• **PROBLEM 1**
In the records below, copy out every line from the one containing "Proudly powered by WordPress (135, 660)" through the last line of the records, with both ends included. Leave the pictures out of your answer.

• **SUPPLIED TEXT**
I don’t want to introduce too many concepts all at one go, so let’s give a small quiz to consolidate these concepts.
Suppose we have an image of input size 256 * 256 * 3. I apply a conv layer with filter size 3 * 3, stride 1, and depth 64.
- How many parameters do we have in our conv layer?
- What are the output dimensions of this conv layer?
I encourage you to work this out yourself and don’t scroll down to see the answers!
Ok, here are the answers! (I hope you didn’t cheat, but there’s no way I’ll know anyway):
- Number of parameters: We work out the case for depth = 1, since that’s just one neuron applied throughout. This neuron takes in 3 * 3 * 3 (filter size * input channels) features, and so the number of parameters for this one neuron are 3 * 3 * 3 + 1 = 28. We know that depth = 64, meaning there are 64 such neurons. This gives us a total of 28 * 64 = 1,792 parameters.
- Output dimensions: Let’s think of it in the dimension of width first. We have a row of 256 pixels in our original input image. At the start, the center of our filter (what the neuron takes as input) will be at pixel 2, since we have a 3 * 3 filter. Thus, since the leftmost side of the filter will be at pixel 1, the center of the filter will be at pixel 2. This filter moves rightwards by 1 pixel at each time to apply the neuron(s). At the end of all our steps, the center of our filter will be at pixel 255, again because we have a 3 * 3 filter (so pixel 256 will be taken up by the rightmost side of the filter). So given that the center of our filter starts at pixel 2 and ends at 255 while moving 1 pixel each step, the math suggests that we’ve applied the neuron 254 times across the width. Similarly, we’ve applied the neuron 254 times across the height. And since we have 64 neurons doing that (depth = 64), our output dimensions are 254 * 254 * 64.

• **PROBLEM 2**
In the text above on convolutional layers, rewrite the paragraph beginning "Number of parameters:" as a short list that keeps its main facts.

• **EXERCISE INPUTS**
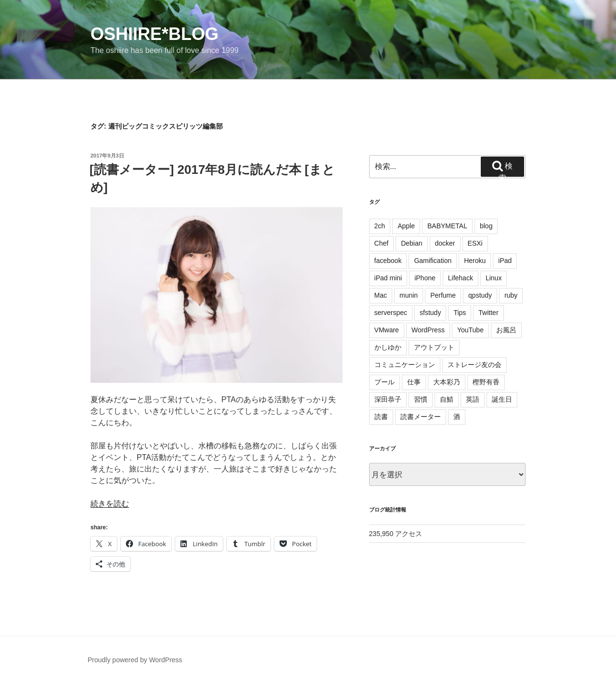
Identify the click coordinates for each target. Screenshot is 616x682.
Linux (493, 278)
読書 (381, 417)
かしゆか (388, 347)
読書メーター (421, 417)
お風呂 (506, 330)
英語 (473, 399)
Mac (381, 295)
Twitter (488, 313)
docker (445, 243)
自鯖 (447, 399)
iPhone (425, 278)
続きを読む (110, 503)
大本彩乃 (447, 382)
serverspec (391, 313)
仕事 (414, 382)
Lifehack (461, 278)
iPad (505, 261)
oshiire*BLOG (154, 34)
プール (385, 382)
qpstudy (480, 295)
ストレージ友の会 (475, 365)
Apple (406, 226)
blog (486, 226)
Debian (411, 243)
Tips (460, 313)
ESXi (475, 243)
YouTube (470, 330)
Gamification (433, 261)
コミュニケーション (405, 365)
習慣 (421, 399)
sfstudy (430, 313)
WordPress (428, 330)
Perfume (443, 295)
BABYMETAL (447, 226)
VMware (386, 330)
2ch (380, 226)
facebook (388, 261)
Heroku (475, 261)
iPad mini (388, 278)
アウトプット (434, 347)
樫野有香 (486, 382)
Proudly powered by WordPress (135, 660)
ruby (511, 295)
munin (409, 295)
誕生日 (502, 399)
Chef (382, 243)
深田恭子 (388, 399)
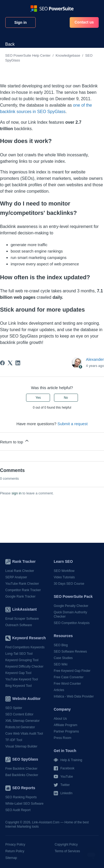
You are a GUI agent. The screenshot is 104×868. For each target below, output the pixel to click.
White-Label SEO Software (24, 803)
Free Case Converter (68, 677)
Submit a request (72, 424)
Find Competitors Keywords (25, 647)
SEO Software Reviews (70, 651)
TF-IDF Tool (14, 740)
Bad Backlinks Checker (21, 775)
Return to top (15, 441)
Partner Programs (66, 731)
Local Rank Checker (19, 571)
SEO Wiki (60, 664)
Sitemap (11, 858)
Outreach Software (18, 625)
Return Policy (15, 851)
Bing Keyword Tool (18, 686)
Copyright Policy (66, 844)
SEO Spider (14, 708)
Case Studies (63, 658)
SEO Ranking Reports (21, 797)
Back (10, 44)
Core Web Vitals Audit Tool (24, 734)
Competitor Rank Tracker (23, 590)
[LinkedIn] (18, 363)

• **EXERCISE RESULT 1**
Proudly powered by WordPress (135, 660)
ruby (511, 295)
munin (409, 295)
誕生日 (502, 399)
Chef (382, 243)
深田恭子 (388, 399)
You are a GUI agent. The screenshot is 104×868. For each target below, output the pixel to click.
White-Label SEO Software (24, 803)
Free Case Converter (68, 677)
Submit a request (72, 424)
Find Competitors Keywords (25, 647)
SEO Software Reviews (70, 651)
TF-IDF Tool (14, 740)
Bad Backlinks Checker (21, 775)
Return to top (15, 441)
Partner Programs (66, 731)
Local Rank Checker (19, 571)
SEO Wiki (60, 664)
Sitemap (11, 858)
Outreach Software (18, 625)
Return Policy (15, 851)
Bing Keyword Tool (18, 686)
Copyright Policy (66, 844)
SEO Spider (14, 708)
Case Studies (63, 658)
SEO Ranking Reports (21, 797)
Back (10, 44)
Core Web Vitals Audit Tool (24, 734)
Competitor Rank Tracker (23, 590)
[LinkedIn] (18, 363)

• **EXERCISE RESULT 2**
- Start with depth = 1, which is a single neuron applied throughout the input.
- That neuron takes in 3 * 3 * 3 features (filter size * input channels).
- Its parameters number 3 * 3 * 3 + 1 = 28.
- Depth = 64 means there are 64 such neurons.
- Total parameters: 28 * 64 = 1,792.